[Start of section]

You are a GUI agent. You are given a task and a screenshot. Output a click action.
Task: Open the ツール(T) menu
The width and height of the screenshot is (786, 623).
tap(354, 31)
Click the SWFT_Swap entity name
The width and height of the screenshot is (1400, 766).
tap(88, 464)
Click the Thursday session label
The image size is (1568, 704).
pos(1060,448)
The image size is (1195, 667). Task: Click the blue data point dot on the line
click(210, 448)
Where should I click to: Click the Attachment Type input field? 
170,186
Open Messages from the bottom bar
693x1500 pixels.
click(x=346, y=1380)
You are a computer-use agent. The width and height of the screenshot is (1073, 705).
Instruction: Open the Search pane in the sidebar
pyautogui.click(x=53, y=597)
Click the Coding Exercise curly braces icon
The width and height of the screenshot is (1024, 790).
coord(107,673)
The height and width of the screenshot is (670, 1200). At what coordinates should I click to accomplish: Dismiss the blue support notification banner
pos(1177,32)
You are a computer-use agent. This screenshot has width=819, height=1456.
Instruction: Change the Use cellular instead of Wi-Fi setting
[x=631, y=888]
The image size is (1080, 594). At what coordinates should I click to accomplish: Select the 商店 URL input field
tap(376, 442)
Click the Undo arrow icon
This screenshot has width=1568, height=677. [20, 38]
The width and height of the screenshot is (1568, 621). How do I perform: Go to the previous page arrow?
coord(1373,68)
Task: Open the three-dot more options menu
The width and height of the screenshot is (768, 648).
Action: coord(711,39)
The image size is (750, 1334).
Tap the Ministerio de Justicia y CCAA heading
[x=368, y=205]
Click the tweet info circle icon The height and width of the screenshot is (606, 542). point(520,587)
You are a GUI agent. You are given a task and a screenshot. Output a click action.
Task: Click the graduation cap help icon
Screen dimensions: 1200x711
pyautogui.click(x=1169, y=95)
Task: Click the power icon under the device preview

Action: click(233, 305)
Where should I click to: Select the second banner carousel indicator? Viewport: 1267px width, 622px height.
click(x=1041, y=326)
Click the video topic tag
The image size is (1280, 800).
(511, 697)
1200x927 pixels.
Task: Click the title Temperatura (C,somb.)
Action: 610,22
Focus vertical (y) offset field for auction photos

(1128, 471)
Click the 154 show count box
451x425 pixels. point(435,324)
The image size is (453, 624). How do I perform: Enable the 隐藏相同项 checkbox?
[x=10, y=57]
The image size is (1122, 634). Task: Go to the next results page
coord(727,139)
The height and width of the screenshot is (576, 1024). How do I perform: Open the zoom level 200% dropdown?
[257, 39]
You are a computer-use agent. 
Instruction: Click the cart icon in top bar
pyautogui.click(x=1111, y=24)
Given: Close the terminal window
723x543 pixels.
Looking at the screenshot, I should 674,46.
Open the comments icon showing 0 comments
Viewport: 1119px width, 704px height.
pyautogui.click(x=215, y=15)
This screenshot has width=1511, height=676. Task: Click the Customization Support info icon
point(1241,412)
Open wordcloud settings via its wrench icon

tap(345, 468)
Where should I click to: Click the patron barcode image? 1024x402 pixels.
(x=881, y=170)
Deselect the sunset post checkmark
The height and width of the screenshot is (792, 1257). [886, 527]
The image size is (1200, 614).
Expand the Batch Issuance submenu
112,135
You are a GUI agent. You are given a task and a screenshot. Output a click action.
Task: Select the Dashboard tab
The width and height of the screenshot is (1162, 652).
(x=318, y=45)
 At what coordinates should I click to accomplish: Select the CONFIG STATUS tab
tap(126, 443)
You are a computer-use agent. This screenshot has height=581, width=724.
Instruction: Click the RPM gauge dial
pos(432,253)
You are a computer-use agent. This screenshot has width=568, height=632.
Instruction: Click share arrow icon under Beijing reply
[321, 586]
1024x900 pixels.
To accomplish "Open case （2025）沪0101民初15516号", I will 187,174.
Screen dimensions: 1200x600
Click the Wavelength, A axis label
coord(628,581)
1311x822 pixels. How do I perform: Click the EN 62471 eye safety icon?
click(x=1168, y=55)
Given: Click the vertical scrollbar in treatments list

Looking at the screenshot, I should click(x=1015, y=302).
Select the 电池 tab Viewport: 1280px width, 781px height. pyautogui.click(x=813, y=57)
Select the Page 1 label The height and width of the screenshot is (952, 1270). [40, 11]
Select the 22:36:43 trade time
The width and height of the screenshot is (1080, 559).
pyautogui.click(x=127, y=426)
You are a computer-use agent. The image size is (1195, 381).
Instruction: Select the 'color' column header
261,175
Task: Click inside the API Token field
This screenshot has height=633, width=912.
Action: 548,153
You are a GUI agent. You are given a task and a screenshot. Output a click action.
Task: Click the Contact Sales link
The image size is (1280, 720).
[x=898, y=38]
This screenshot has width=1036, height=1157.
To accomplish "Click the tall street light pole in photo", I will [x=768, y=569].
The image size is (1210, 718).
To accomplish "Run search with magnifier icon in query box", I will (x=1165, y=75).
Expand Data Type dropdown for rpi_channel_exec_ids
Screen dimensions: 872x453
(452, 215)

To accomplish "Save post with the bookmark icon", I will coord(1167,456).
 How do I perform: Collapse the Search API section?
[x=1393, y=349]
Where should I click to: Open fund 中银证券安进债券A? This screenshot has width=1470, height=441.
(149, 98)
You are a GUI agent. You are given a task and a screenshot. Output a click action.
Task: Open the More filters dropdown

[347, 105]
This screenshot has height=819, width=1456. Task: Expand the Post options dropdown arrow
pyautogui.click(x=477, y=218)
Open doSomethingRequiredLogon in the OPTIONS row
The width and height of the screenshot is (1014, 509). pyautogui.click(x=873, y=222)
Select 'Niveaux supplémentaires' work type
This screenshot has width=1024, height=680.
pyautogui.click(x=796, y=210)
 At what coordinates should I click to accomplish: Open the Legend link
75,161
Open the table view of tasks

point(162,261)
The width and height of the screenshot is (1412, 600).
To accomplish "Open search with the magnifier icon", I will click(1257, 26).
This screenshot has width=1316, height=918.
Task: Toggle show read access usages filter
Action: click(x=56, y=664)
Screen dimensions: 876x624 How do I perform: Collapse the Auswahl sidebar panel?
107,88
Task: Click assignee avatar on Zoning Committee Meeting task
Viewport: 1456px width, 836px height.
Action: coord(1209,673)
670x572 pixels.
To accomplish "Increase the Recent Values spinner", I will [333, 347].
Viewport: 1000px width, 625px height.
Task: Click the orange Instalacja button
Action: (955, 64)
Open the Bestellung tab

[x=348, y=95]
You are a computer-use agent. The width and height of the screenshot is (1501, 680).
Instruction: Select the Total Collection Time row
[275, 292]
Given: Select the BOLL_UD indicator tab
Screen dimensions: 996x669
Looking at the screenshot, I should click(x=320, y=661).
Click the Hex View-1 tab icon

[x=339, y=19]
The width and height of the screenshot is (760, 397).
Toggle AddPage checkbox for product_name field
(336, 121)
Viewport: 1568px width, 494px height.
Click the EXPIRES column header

[End of section]

Work item:
This exercise requires an exact copy of all the records.

Written answer:
You are a GUI agent. You are given a task and a screenshot. Output a click action.
Task: Open the ツール(T) menu
The width and height of the screenshot is (786, 623).
tap(354, 31)
Click the SWFT_Swap entity name
The width and height of the screenshot is (1400, 766).
tap(88, 464)
Click the Thursday session label
The image size is (1568, 704).
pos(1060,448)
The image size is (1195, 667). Task: Click the blue data point dot on the line
click(210, 448)
Where should I click to: Click the Attachment Type input field? 
170,186
Open Messages from the bottom bar
693x1500 pixels.
click(x=346, y=1380)
You are a computer-use agent. The width and height of the screenshot is (1073, 705).
Instruction: Open the Search pane in the sidebar
pyautogui.click(x=53, y=597)
Click the Coding Exercise curly braces icon
The width and height of the screenshot is (1024, 790).
coord(107,673)
The height and width of the screenshot is (670, 1200). At what coordinates should I click to accomplish: Dismiss the blue support notification banner
pos(1177,32)
You are a computer-use agent. This screenshot has width=819, height=1456.
Instruction: Change the Use cellular instead of Wi-Fi setting
[x=631, y=888]
The image size is (1080, 594). At what coordinates should I click to accomplish: Select the 商店 URL input field
tap(376, 442)
Click the Undo arrow icon
This screenshot has width=1568, height=677. [20, 38]
The width and height of the screenshot is (1568, 621). How do I perform: Go to the previous page arrow?
coord(1373,68)
Task: Open the three-dot more options menu
The width and height of the screenshot is (768, 648).
Action: coord(711,39)
The image size is (750, 1334).
Tap the Ministerio de Justicia y CCAA heading
[x=368, y=205]
Click the tweet info circle icon The height and width of the screenshot is (606, 542). point(520,587)
You are a GUI agent. You are given a task and a screenshot. Output a click action.
Task: Click the graduation cap help icon
Screen dimensions: 1200x711
pyautogui.click(x=1169, y=95)
Task: Click the power icon under the device preview

Action: click(233, 305)
Where should I click to: Select the second banner carousel indicator? Viewport: 1267px width, 622px height.
click(x=1041, y=326)
Click the video topic tag
The image size is (1280, 800).
(511, 697)
1200x927 pixels.
Task: Click the title Temperatura (C,somb.)
Action: 610,22
Focus vertical (y) offset field for auction photos

(1128, 471)
Click the 154 show count box
451x425 pixels. point(435,324)
The image size is (453, 624). How do I perform: Enable the 隐藏相同项 checkbox?
[x=10, y=57]
The image size is (1122, 634). Task: Go to the next results page
coord(727,139)
The height and width of the screenshot is (576, 1024). How do I perform: Open the zoom level 200% dropdown?
[257, 39]
You are a computer-use agent. 
Instruction: Click the cart icon in top bar
pyautogui.click(x=1111, y=24)
Given: Close the terminal window
723x543 pixels.
Looking at the screenshot, I should 674,46.
Open the comments icon showing 0 comments
Viewport: 1119px width, 704px height.
pyautogui.click(x=215, y=15)
This screenshot has width=1511, height=676. Task: Click the Customization Support info icon
point(1241,412)
Open wordcloud settings via its wrench icon

tap(345, 468)
Where should I click to: Click the patron barcode image? 1024x402 pixels.
(x=881, y=170)
Deselect the sunset post checkmark
The height and width of the screenshot is (792, 1257). [886, 527]
The image size is (1200, 614).
Expand the Batch Issuance submenu
112,135
You are a GUI agent. You are given a task and a screenshot. Output a click action.
Task: Select the Dashboard tab
The width and height of the screenshot is (1162, 652).
(x=318, y=45)
 At what coordinates should I click to accomplish: Select the CONFIG STATUS tab
tap(126, 443)
You are a computer-use agent. This screenshot has height=581, width=724.
Instruction: Click the RPM gauge dial
pos(432,253)
You are a computer-use agent. This screenshot has width=568, height=632.
Instruction: Click share arrow icon under Beijing reply
[321, 586]
1024x900 pixels.
To accomplish "Open case （2025）沪0101民初15516号", I will 187,174.
Screen dimensions: 1200x600
Click the Wavelength, A axis label
coord(628,581)
1311x822 pixels. How do I perform: Click the EN 62471 eye safety icon?
click(x=1168, y=55)
Given: Click the vertical scrollbar in treatments list

Looking at the screenshot, I should click(x=1015, y=302).
Select the 电池 tab Viewport: 1280px width, 781px height. pyautogui.click(x=813, y=57)
Select the Page 1 label The height and width of the screenshot is (952, 1270). [40, 11]
Select the 22:36:43 trade time
The width and height of the screenshot is (1080, 559).
pyautogui.click(x=127, y=426)
You are a computer-use agent. The image size is (1195, 381).
Instruction: Select the 'color' column header
261,175
Task: Click inside the API Token field
This screenshot has height=633, width=912.
Action: 548,153
You are a GUI agent. You are given a task and a screenshot. Output a click action.
Task: Click the Contact Sales link
The image size is (1280, 720).
[x=898, y=38]
This screenshot has width=1036, height=1157.
To accomplish "Click the tall street light pole in photo", I will [x=768, y=569].
The image size is (1210, 718).
To accomplish "Run search with magnifier icon in query box", I will (x=1165, y=75).
Expand Data Type dropdown for rpi_channel_exec_ids
Screen dimensions: 872x453
(452, 215)

To accomplish "Save post with the bookmark icon", I will coord(1167,456).
 How do I perform: Collapse the Search API section?
[x=1393, y=349]
Where should I click to: Open fund 中银证券安进债券A? This screenshot has width=1470, height=441.
(149, 98)
You are a GUI agent. You are given a task and a screenshot. Output a click action.
Task: Open the More filters dropdown

[347, 105]
This screenshot has height=819, width=1456. Task: Expand the Post options dropdown arrow
pyautogui.click(x=477, y=218)
Open doSomethingRequiredLogon in the OPTIONS row
The width and height of the screenshot is (1014, 509). pyautogui.click(x=873, y=222)
Select 'Niveaux supplémentaires' work type
This screenshot has width=1024, height=680.
pyautogui.click(x=796, y=210)
 At what coordinates should I click to accomplish: Open the Legend link
75,161
Open the table view of tasks

point(162,261)
The width and height of the screenshot is (1412, 600).
To accomplish "Open search with the magnifier icon", I will click(1257, 26).
This screenshot has width=1316, height=918.
Task: Toggle show read access usages filter
Action: click(x=56, y=664)
Screen dimensions: 876x624 How do I perform: Collapse the Auswahl sidebar panel?
107,88
Task: Click assignee avatar on Zoning Committee Meeting task
Viewport: 1456px width, 836px height.
Action: coord(1209,673)
670x572 pixels.
To accomplish "Increase the Recent Values spinner", I will [333, 347].
Viewport: 1000px width, 625px height.
Task: Click the orange Instalacja button
Action: (955, 64)
Open the Bestellung tab

[x=348, y=95]
You are a computer-use agent. The width and height of the screenshot is (1501, 680).
Instruction: Select the Total Collection Time row
[275, 292]
Given: Select the BOLL_UD indicator tab
Screen dimensions: 996x669
Looking at the screenshot, I should click(x=320, y=661).
Click the Hex View-1 tab icon

[x=339, y=19]
The width and height of the screenshot is (760, 397).
Toggle AddPage checkbox for product_name field
(336, 121)
Viewport: 1568px width, 494px height.
Click the EXPIRES column header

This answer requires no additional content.